IS : charges déductibles et retraitements spécifiques

Analyser les charges nécessitant des retraitements propres à l’IS. Traiter rémunérations de dirigeants et d’administrateurs, frais de déplacement, comptes courants d’associés et abandon de créance financier.

Objectifs d’apprentissage

À l’issue de cette leçon, vous devez être capable de :

  • déterminer le résultat imposable à l’impôt sur les sociétés (IS) à partir du résultat comptable ;
  • identifier les charges qui nécessitent des retraitements extra-comptables spécifiques au régime de l’IS ;
  • traiter correctement, dans le passage du résultat comptable au résultat fiscal, les éléments suivants :
    • rémunérations des dirigeants ;
    • rémunérations des administrateurs ;
    • frais de déplacement ;
    • intérêts des comptes courants d’associés ;
    • abandon de créance à caractère financier dans le cas prévu au programme ;
  • expliquer pourquoi une charge comptabilisée n’est pas toujours intégralement déductible fiscalement ;
  • justifier les réintégrations et, le cas échéant, les déductions dans le tableau de détermination du résultat fiscal.

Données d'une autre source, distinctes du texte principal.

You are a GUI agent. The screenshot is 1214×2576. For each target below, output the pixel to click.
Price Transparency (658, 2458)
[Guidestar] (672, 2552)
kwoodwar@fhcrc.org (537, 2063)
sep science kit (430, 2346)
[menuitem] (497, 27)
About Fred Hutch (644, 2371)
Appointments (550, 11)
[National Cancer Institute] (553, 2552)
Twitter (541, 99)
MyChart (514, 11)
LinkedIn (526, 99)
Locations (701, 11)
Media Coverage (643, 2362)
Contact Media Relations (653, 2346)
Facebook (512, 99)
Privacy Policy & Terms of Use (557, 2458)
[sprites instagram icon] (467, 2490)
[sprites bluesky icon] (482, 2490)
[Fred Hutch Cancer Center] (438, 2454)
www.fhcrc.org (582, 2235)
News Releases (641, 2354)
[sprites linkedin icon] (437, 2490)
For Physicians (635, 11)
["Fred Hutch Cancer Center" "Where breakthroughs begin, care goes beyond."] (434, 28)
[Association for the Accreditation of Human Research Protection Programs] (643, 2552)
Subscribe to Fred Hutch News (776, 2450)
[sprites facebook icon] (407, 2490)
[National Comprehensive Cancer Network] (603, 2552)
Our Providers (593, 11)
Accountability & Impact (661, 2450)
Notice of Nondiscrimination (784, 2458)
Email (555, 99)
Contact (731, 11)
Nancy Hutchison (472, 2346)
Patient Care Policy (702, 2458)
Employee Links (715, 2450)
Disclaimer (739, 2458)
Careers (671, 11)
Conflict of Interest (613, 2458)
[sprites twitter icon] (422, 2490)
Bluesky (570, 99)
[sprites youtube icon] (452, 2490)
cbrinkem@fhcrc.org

Cette leçon prolonge les leçons précédentes sur l’IS, notamment la leçon 75 sur le champ d’application, la territorialité et le résultat imposable, ainsi que la leçon 76 sur les produits imposables spécifiques. Ici, on se concentre sur le versant charges du passage du résultat comptable au résultat fiscal.


1. Place de la leçon dans la détermination du résultat imposable à l’IS

1.1 Le principe général

Pour une société soumise à l’impôt sur les sociétés, le point de départ est le résultat comptable. Mais ce résultat n’est pas automatiquement le résultat fiscal.

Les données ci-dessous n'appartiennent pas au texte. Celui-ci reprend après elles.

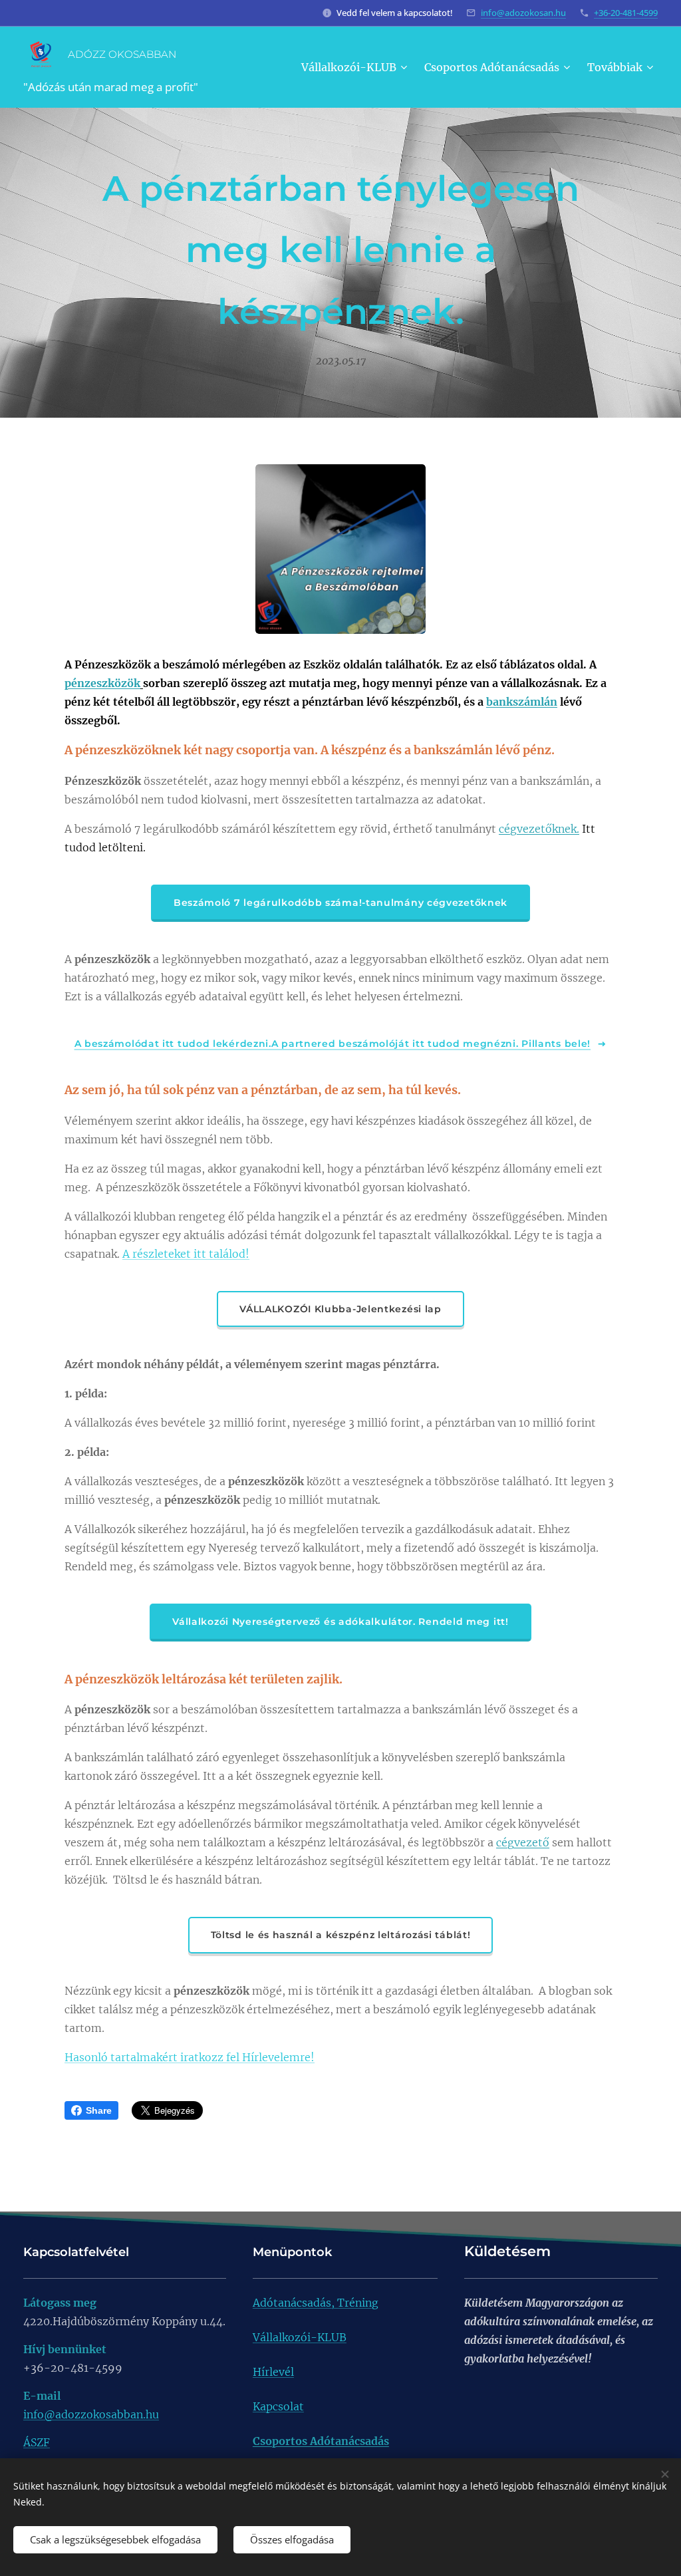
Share (99, 2110)
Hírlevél (273, 2371)
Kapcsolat (278, 2406)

En fiscalité, on applique la logique suivante :

Résultat fiscal = résultat comptable avant impôt + réintégrations fiscales – déductions fiscales

  • Réintégration fiscale : on ajoute au résultat comptable une charge comptabilisée mais non déductible fiscalement, en tout ou partie.
  • Déduction fiscale : on retranche du résultat comptable un produit comptabilisé mais non imposable, ou un élément admis fiscalement selon un régime particulier.

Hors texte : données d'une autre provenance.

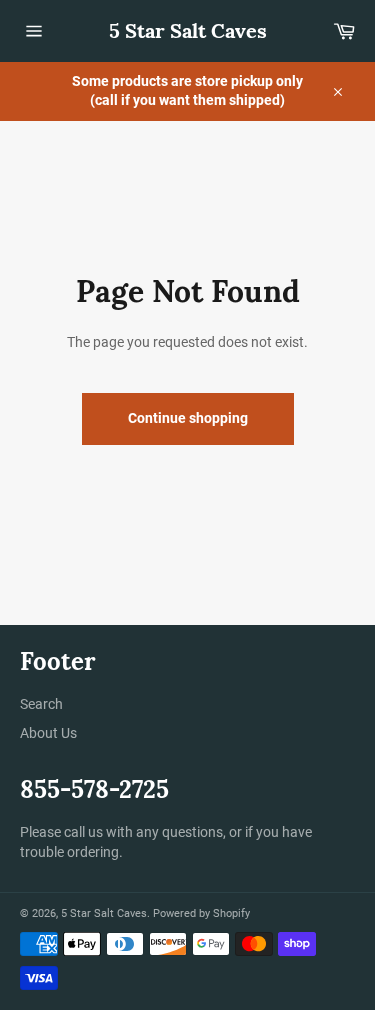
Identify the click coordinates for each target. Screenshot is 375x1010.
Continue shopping (188, 418)
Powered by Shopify (201, 913)
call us (83, 832)
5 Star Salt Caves (188, 30)
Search (41, 704)
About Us (48, 733)
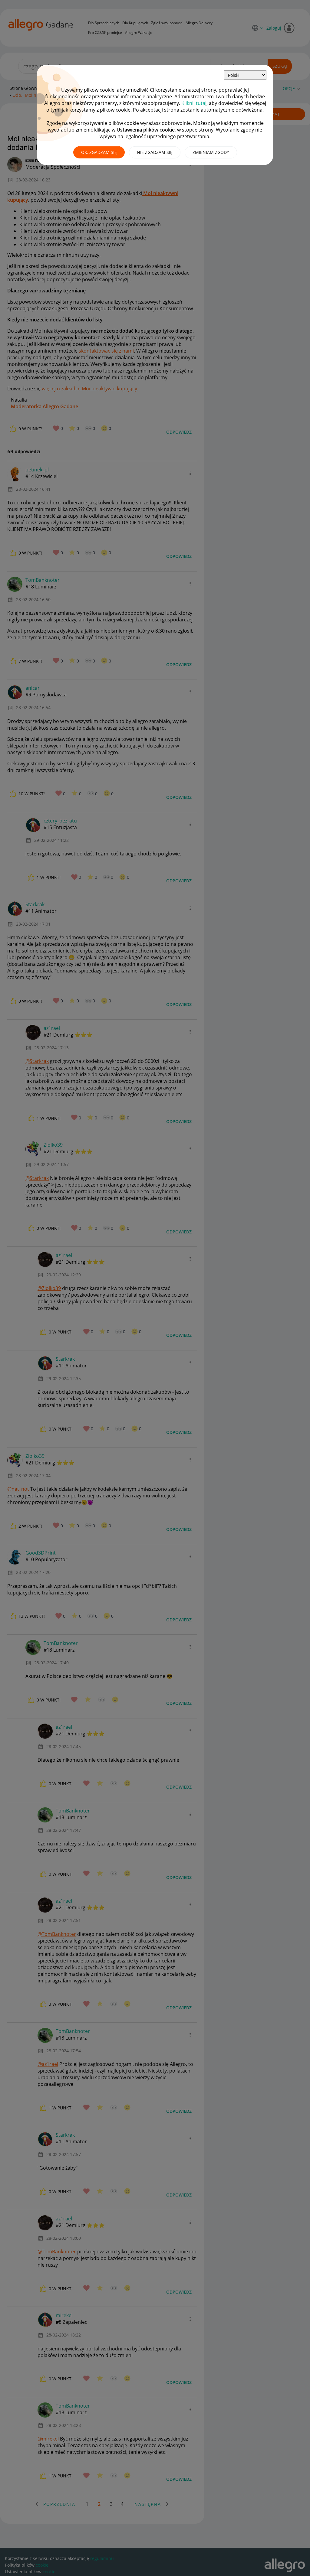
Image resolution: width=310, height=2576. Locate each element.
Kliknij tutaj (193, 103)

Dans cette leçon, nous sommes au cœur du mécanisme des réintégrations liées à certaines charges propres au régime de l’IS.

1.2 Pourquoi des retraitements spécifiques en IS ?

Le droit fiscal n’a pas exactement le même objectif que la comptabilité.

  • La comptabilité vise à donner une image fidèle du patrimoine, de la situation financière et du résultat.
  • La fiscalité vise à déterminer une base imposable conforme aux règles du Code général des impôts.

Une charge peut donc :

  • être correctement comptabilisée au regard du Plan comptable général ;
  • mais être non déductible fiscalement, totalement ou partiellement.

En matière d’IS, l’étude du programme insiste particulièrement sur certaines charges qui donnent lieu à des retraitements spécifiques par rapport au régime de l’IR. Il faut donc les repérer et les traiter avec méthode.


2. Méthode générale d’analyse d’une charge en IS

Avant d’entrer dans chaque catégorie, il faut adopter une démarche constante.

2.1 Les questions à se poser

Pour chaque charge comptabilisée, demandez-vous :

  1. La charge a-t-elle été régulièrement comptabilisée ?
  2. Se rattache-t-elle à la gestion normale de l’entreprise ?
  3. Est-elle justifiée dans son principe et dans son montant ?
  4. Le droit fiscal admet-il sa déduction intégrale, partielle ou la refuse-t-il ?
  5. Faut-il procéder à une réintégration extra-comptable ?

2.2 Schéma de traitement

Prenons une charge comptabilisée en comptabilité générale.

  • Si elle est déductible intégralement : aucun retraitement.
  • Si elle est partiellement déductible :
    • part admise fiscalement = conservée ;
    • part non admise = réintégration extra-comptable.
  • Si elle est non déductible : réintégration totale.

2.3 Attention à la logique de l’épreuve

Dans les exercices de DCG, on vous fournit souvent :

  • le résultat comptable ;
  • une liste d’opérations ou de charges ;
  • des informations complémentaires sur leur nature fiscale.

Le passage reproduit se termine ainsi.